The featured author is Don Wilding, author of “Shipwrecks of Cape Cod: Stories of Tragedy and Triumph.” From the wreck of the Sparrow-Hawk in 1626 to the grounding of the Eldia in 1984, Cape Cod’s outer beach, often referred to as the “Graveyard of Ships,” saw the demise of more than 3,000 vessels along 40 miles of shifting shoals. The October Gale of 1841 claimed the lives of 57 sailors from Truro, a devastating toll for a small seaside community. Survivors from the 1896 wreck of the Monte Tabor in Provincetown were arrested for a suspected mutiny. Aboard the Castagna, which stranded off Wellfleet in 1914, several sailors froze to death in the masts, while the crew’s cat survived. Local author Don Wilding revisits these and other maritime disasters, along with the heroic, and sometimes tragic, rescue efforts of the U.S. Life-Saving Service and U.S. Coast Guard.

Sandy Faxon of Local Colors Gallery is at the Falmouth ArtMarket every Thursday through September 1

Sandra Faxon has been showing her whimsical cut-paper collages and watercolors of sea creatures and local scenes at the ArtMarket since Marty Tulloch established the market in 2007 when he was chair of the Falmouth Cultural Council. Faxon may be best-known as the owner of the Local Colors Gallery in Woods Hole for “15 wonderful years” before closing it a few years ago when she turned 80 to work out of her home.

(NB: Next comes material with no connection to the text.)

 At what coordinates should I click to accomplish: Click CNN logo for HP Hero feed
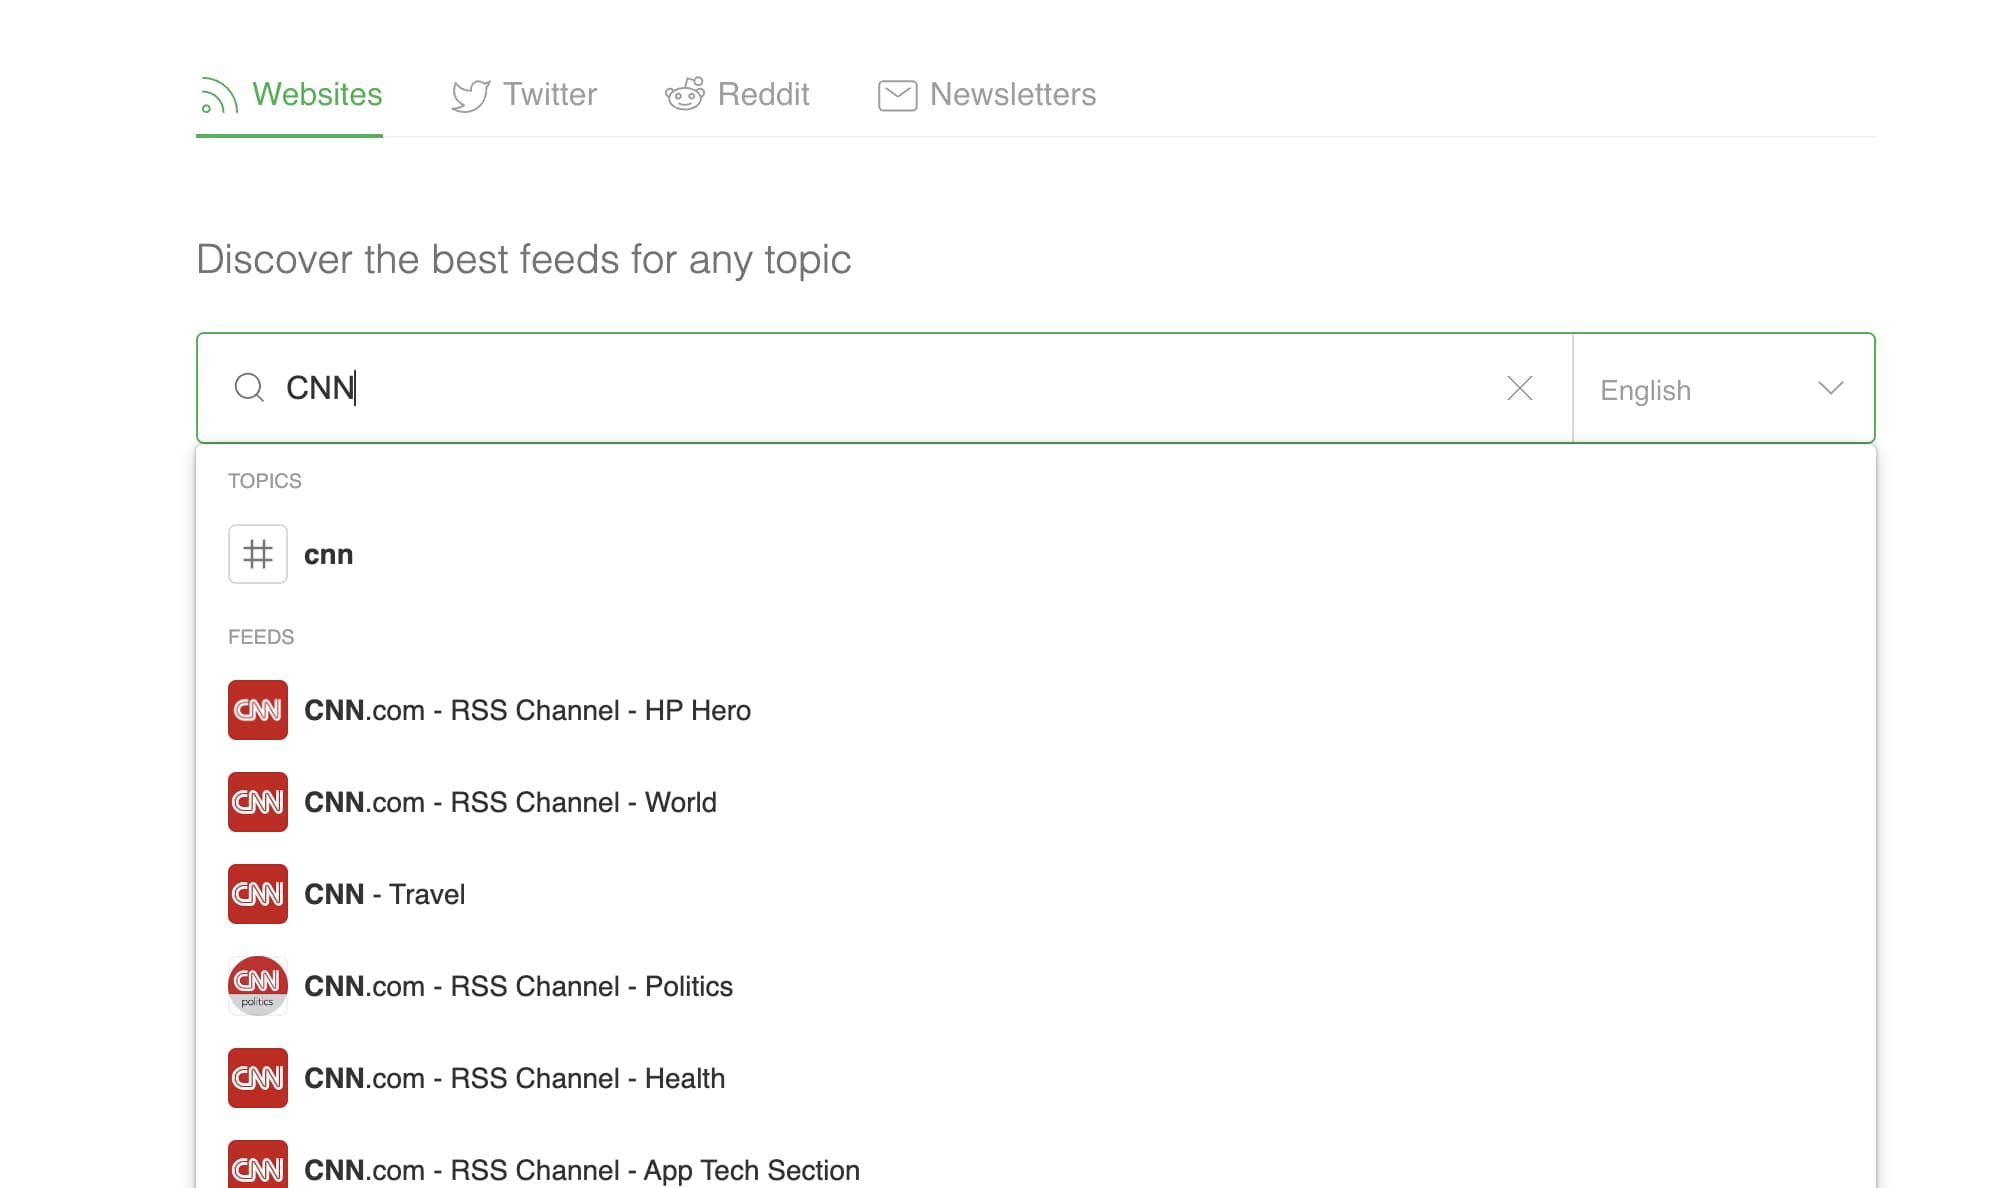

Faxon describes her collages as “painting with scissors.” She uses a variety of vividly colored hand-painted and hand-made papers, many of which she creates herself. She enjoys experimenting with the paper, painting large sheets in numerous ways, sometimes marbled, glazed, or painted in pastels or oils, creating different effects. She cuts out abstract shapes and arranges them on matboard without drawing first. “I simply cut and arrange them as I see them in my mind’s eye,” she said. Then she glues them down, photographs them, adjusts size, color, and clarity, and prints them out.

Her works feature colorful sea birds, fish, turtles, frogs, crabs, octopuses, and squid, as well as Woods Hole scenes, sailboats, beaches, pets, abstract designs, and much more, appealing to resident and tourist alike.

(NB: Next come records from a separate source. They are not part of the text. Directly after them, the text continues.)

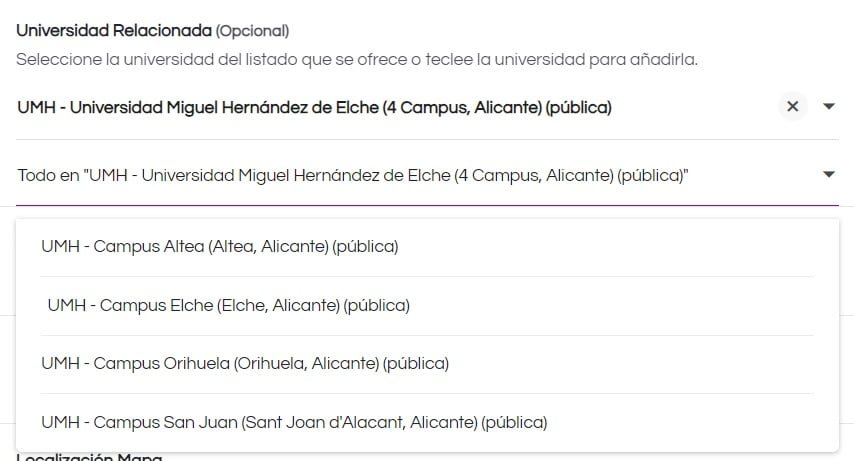Clear the selected UMH university with X

point(792,106)
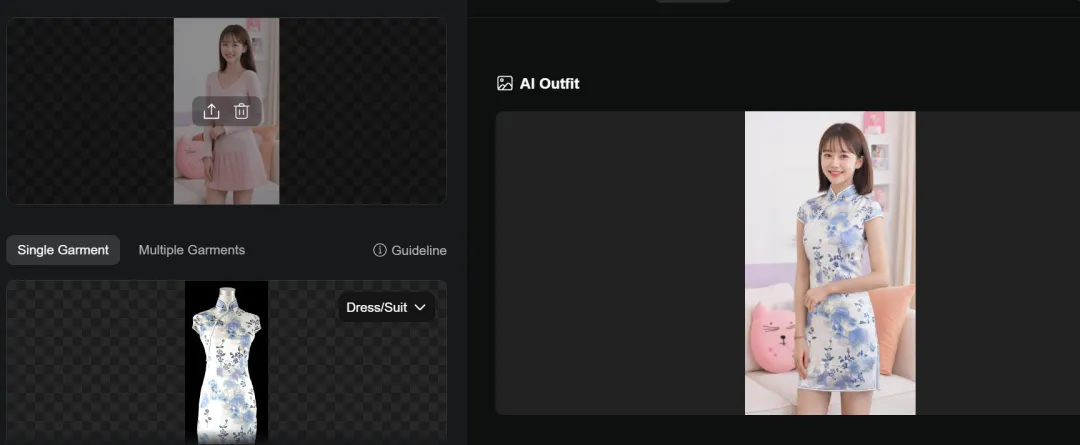Switch to the Single Garment tab
1080x445 pixels.
click(x=63, y=250)
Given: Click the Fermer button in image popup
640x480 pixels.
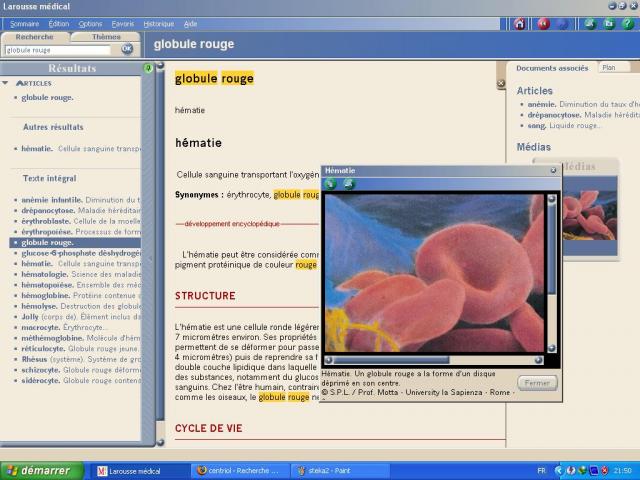Looking at the screenshot, I should point(537,383).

Faxon was born into an art-loving family. Her father was a mathematician and played piano; her mother worked in the Boris Mirsky Gallery on Newbury Street in Boston and participated in an avant-garde movement improvisation group.

Faxon took her first art class when she was 8 and came home crying. “If you didn’t draw a yellow sun, you were doomed,” she said. She never took another art class, though she explored ways of teaching art creatively in college.

She found comfort and artistic inspiration on Cape Cod. Her family summered on Johns Pond in Mashpee, “which was still quite a wilderness in the 1930s and ‘40s,” she said. She felt close to the forest animals, sea life, and the ever-present birds. With her Wampanoag and Cape Verdean fiends, she learned to honor the land and wildlife, to respect every living creature.

Later in life, when Faxon became an artist, her focus was on recreating her early love of wildlife, local landmarks, vivid colors, people enjoying the beach, and movement.

Before she took up art though, Faxon was a dancer. She performed in various dance groups, taught Balkan folk dance workshops in the 1950s and ‘60s at Woods Hole Community Hall and elsewhere, taught creative movement at the Cape Cod Conservatory, and directed Balkanske Igre, a Balkan music and dance ensemble sponsored by the University of Chicago.

She also worked as a child and family therapist for many years, using art as a form of communication with clients. But it was not until she retired from that career that she thought of creating art herself. “Since I believed I couldn’t draw, I picked up the scissors instead, and out came a halfway-recognizable image!” she said.

Three local artists, Mary Mavor, Joan Tweedell, and George Jacobs, became her support group, and, when Jacobs died, Faxon took over his gallery, Local Colors, in Woods Hole. Faxon still uses the Local Colors name for her home studio. Her art is available there and at Under the Sun and the MBL Shop in Woods Hole, the Woodruff Gallery in Mashpee Commons, and from her website, localcolorsgallery.biz.